◆ **Information supplied**
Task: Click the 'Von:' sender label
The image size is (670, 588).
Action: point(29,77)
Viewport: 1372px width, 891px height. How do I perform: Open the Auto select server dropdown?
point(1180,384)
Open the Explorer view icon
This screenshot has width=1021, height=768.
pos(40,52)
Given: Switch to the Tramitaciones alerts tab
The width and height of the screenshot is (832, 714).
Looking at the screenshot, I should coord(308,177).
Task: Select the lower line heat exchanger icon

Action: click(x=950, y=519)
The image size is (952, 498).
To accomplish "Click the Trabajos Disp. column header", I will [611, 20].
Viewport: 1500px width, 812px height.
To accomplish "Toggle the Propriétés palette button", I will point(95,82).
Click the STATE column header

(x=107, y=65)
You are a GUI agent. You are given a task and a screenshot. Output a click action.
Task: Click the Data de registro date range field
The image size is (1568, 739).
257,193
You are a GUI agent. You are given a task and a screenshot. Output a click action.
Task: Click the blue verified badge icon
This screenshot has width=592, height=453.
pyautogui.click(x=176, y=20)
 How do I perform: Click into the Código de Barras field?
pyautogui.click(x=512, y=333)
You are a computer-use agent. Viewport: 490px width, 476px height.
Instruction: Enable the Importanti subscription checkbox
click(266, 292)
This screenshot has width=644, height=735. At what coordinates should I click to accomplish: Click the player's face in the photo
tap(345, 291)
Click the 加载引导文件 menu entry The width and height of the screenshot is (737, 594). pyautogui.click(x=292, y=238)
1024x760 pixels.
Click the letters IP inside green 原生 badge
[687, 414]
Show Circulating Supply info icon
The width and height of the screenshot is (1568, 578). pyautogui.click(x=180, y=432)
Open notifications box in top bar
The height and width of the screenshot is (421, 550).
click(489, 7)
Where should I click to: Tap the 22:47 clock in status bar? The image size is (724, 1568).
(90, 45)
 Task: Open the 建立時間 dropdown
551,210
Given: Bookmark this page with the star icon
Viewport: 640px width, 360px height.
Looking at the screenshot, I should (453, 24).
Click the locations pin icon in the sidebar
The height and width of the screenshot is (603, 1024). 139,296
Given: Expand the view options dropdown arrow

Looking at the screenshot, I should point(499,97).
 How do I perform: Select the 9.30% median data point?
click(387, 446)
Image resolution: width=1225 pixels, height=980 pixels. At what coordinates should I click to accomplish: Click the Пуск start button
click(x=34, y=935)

◆ **Your goal**
The result should consist solely of the lines from the one that contains "Where should I" to the last line of the records above, reproduced exactly.

◆ **Answer for this exercise**
Where should I click to: Tap the 22:47 clock in status bar? The image size is (724, 1568).
(90, 45)
 Task: Open the 建立時間 dropdown
551,210
Given: Bookmark this page with the star icon
Viewport: 640px width, 360px height.
Looking at the screenshot, I should (453, 24).
Click the locations pin icon in the sidebar
The height and width of the screenshot is (603, 1024). 139,296
Given: Expand the view options dropdown arrow

Looking at the screenshot, I should point(499,97).
 How do I perform: Select the 9.30% median data point?
click(387, 446)
Image resolution: width=1225 pixels, height=980 pixels. At what coordinates should I click to accomplish: Click the Пуск start button
click(x=34, y=935)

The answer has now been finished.